【質問者】
清水宏明 帝京大学ちば総合医療センター 外科学(肝胆膵)講座教授
【肝内胆管癌は根治手術をめざすための集学的治療戦略が大切となる】
ICCはR0切除が唯一の根治療法ですが,主要血管浸潤や高度リンパ節転移を伴う進行例ではR0切除が困難なことが少なくありません。また,R0切除が施行できても早期に再発する症例も多く,予後不良であるため,集学的治療戦略を立てることが重要です。
当教室では術前にICCと診断した症例に対しては全例で12番から8番に加えて,左側ICCでは小弯リンパ節郭清を施行しています。当教室におけるICC術後の予後因子の検討では,肝内転移陽性,リンパ節転移陽性,組織学的脈管侵襲陽性,R1切除がICC術後の独立した予後因子として抽出されました。
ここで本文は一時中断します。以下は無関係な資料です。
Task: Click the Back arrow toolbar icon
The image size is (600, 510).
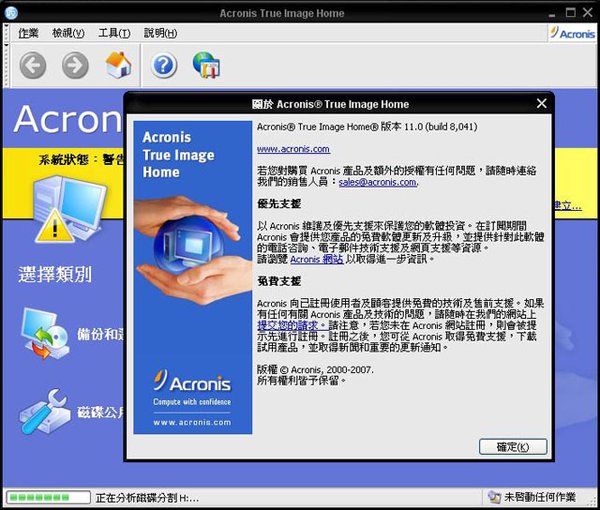Action: [x=32, y=66]
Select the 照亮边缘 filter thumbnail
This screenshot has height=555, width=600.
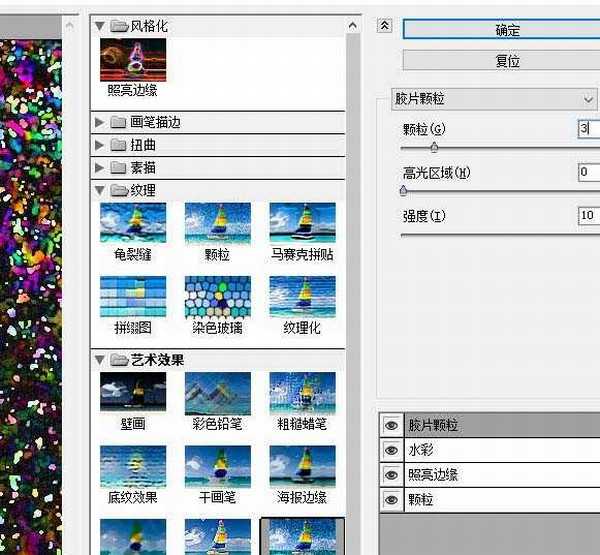133,60
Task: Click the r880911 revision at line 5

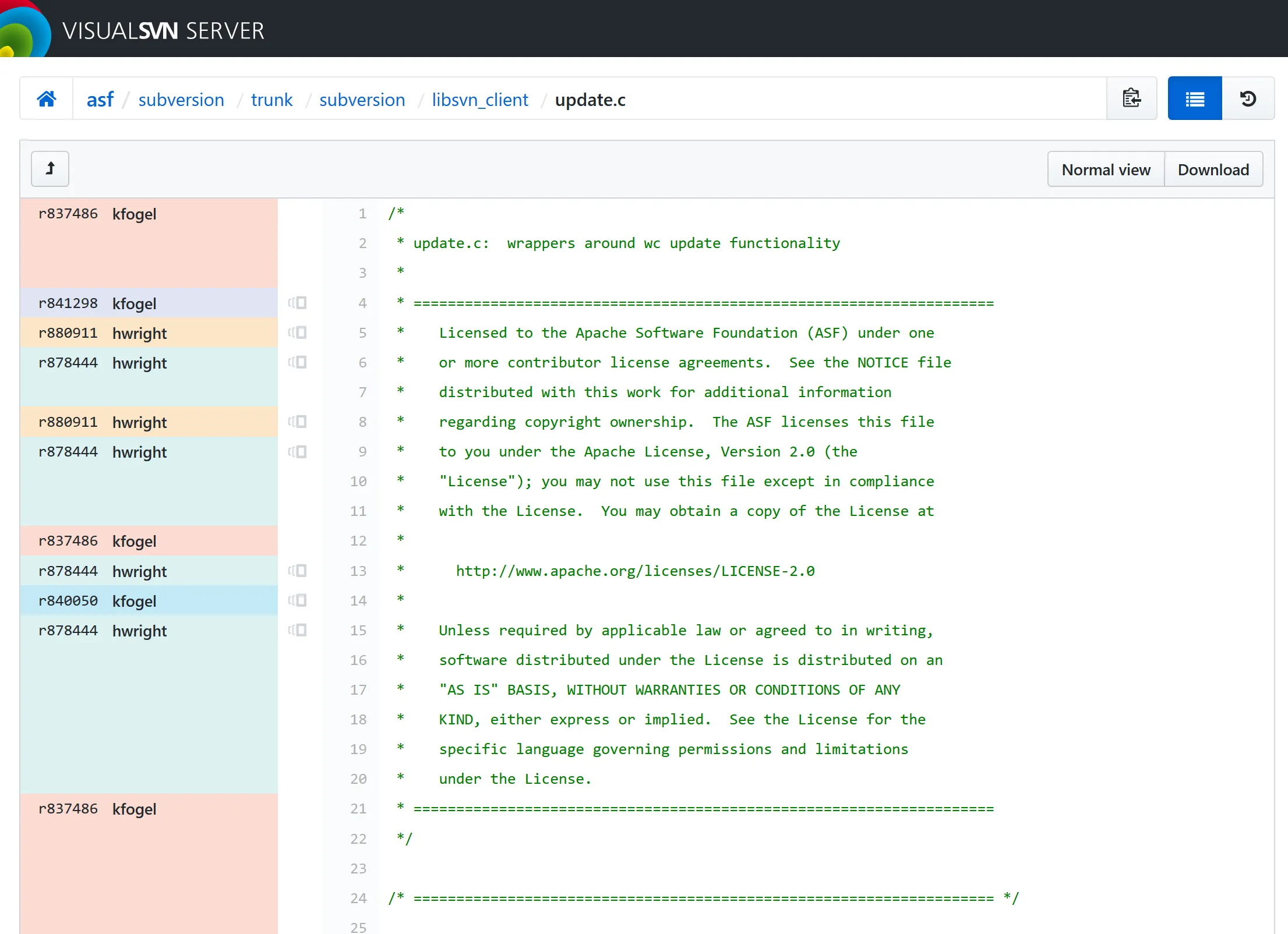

しかし,肝内転移陽性例でもR0切除後の5年生存率は約20%であり,積極的外科治療による予後改善が示唆されました。また,pN1症例でもR0切除後の予後は化学療法単独群より有意に良好で5年生存率は20%であり,特にcN0pN1症例では30%の5年生存率を認め,cN0症例に対する予防的リンパ節郭清の予後延長効果が示唆されました。